A late, but possibly great, harvest is in the offing!
Plus, it's the last week for our advance wine sale. Please don't miss it.
Good things come to those who wait. - English proverb
But don’t wait too long. Our advance wine sale ends Thursday!
On September 1—five days from now—the prices on our 2021 Inaugural Vintage wines are going up. So is the shipping. If you haven’t yet placed your advance order, especially for our celebratory Eclipse Malbec (remember, the Great American Eclipse is April 8th!) please do so before Friday. As a loyal reader you’ve earned the discounted pricing and free shipping but as we prepare for our official release date, we need to get our pricing in line with the true value of the wine. We will be shipping out all orders, including all advance orders, around October 1 assuming the weather is cool enough by then for safe transport.
Go to www.tinyvineyards.com right now and lock down your allotment. All three wines are already tasting fantastic, and will be a wonderful addition to your holiday meals this fall and for your eclipse chasing this coming spring!
Is harvest late?
Normally, by this time of the year every red grape in the valley is exactly that, red . . . or purple, or crimson, or black blue. And every white wine grape has been harvested, or is just days away from being picked. But as you’ve undoubtedly heard, harvest in Norther California wine country is two to three weeks behind this year, and most of the grapes you see hanging in the thousands of acres of vineyards that make up the patchwork skin of our landscape are just now going through veraison—a French term that describes “a physiological stage of grape development where the berries stop accumulating mass and start accumulating sugar.

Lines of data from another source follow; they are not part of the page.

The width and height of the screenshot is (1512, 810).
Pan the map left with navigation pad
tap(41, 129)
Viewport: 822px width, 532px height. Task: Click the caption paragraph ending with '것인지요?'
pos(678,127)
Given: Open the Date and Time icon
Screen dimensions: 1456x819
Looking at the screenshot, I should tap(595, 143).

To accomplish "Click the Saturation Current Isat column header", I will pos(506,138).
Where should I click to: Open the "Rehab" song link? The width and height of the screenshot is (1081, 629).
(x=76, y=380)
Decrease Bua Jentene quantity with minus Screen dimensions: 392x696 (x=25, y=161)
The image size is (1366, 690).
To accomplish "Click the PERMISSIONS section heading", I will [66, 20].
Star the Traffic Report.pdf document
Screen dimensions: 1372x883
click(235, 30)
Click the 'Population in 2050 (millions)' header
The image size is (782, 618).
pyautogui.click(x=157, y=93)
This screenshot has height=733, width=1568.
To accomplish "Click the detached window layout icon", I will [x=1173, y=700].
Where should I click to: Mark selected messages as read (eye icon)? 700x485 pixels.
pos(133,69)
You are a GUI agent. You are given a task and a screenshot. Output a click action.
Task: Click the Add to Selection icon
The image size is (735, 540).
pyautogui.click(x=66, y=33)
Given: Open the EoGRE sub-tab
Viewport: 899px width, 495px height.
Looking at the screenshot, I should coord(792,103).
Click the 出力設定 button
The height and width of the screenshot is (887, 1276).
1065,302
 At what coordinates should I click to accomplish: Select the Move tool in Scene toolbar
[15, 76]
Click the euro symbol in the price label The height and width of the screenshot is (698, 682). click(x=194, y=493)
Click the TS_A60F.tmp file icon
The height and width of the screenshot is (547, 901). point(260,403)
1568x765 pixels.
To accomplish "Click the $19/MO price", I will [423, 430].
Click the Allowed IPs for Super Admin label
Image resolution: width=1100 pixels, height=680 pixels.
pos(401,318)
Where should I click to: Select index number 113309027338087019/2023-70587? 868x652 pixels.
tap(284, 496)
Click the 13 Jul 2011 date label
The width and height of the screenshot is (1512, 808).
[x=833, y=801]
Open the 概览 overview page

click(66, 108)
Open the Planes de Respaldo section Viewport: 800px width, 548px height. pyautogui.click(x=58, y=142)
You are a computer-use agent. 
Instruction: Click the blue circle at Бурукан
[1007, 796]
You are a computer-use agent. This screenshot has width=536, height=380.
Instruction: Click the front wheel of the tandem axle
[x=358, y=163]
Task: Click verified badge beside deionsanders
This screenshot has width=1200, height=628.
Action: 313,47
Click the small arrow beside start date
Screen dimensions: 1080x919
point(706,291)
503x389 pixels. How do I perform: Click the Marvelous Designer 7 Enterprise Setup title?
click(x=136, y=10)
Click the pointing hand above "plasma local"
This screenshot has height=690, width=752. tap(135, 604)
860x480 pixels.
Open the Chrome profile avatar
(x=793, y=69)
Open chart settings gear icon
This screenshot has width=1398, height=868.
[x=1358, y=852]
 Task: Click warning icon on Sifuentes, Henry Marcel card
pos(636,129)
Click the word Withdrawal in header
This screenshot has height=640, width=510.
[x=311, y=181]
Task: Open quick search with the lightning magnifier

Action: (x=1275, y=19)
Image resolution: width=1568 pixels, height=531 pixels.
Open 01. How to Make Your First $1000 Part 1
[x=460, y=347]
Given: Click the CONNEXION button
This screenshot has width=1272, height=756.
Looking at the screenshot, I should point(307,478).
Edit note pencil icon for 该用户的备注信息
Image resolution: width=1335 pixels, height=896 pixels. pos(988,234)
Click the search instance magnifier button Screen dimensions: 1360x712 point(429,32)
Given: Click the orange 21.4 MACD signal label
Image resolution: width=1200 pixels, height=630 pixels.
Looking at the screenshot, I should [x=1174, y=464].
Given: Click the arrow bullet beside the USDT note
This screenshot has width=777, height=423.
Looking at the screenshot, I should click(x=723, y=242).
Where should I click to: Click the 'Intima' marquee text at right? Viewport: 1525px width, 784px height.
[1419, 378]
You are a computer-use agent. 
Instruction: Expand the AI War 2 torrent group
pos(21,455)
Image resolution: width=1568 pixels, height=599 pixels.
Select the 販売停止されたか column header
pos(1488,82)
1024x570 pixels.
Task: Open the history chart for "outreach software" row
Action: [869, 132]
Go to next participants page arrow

More visibly, red grapes start their color change from green, while white grapes take on more of a yellow tint.”
I borrowed this description from the Tablas Creek Blog, unequivocally the best writing on viticulture and wine making there is on the Internet. Check them out and be sure and scroll down through two or three of their latest postings about Harvest 2023. Bottom line: Yes, harvest is going to be late this year—due to our long, cool, wet spring and, so far, pretty moderate summer—but it’s not necessarily bad news. Despite some whacky viticulture happenings, like shatter, millerandage (also known as hens and chicks), and oddly enough, sunburn, there’s an upside for the quality of wine to expect if not the quantity. I’ll let the scribes at Tablas Creek describe these conditions simply because they’ve already done it far better than I ever could.
So, let’s talk about “hang time.” Not that bitchin’ gnarly maneuver you do on a surf board, but rather the extended time that a long, slow growing season—like the one we’re currently enjoying—allows grapes to slowly ripen on the vine. The longer hang time they get the greater the complexity of flavors that develop.
And so, we’re fine tuning that right now with controlled irrigation, continued cane tucking and hedging, and aggressive leaf thinning to expose clusters to sunlight, heat and air. As long as the weather doesn’t have a hiccup, or wildfire breaks out, or the rains come early—all admittedly more likely to happen than not—then we could have a harvest like the days of old, picking in the halcyon days of October when our grapes naturally reach true physiological ripeness and oenological promise.
Every year I find two or three bird nests amongst the vines. Usually, it’s during harvest when I’m reaching well within a large vine looking for grape clusters. By that time of year, the nests are almost always deserted, although I will occasionally spook a mama bird off her eggs earlier in the summer when I’m tucking canes. But this year, just this past week actually, I found this marvelous redwing blackbird nest with what could only be an optimistic second or even third clutch of eggs for the season. The discovery was so life-affirming and positive it made me embarrassingly giddy. A harbinger of what is yet to come in bounty from the vineyard.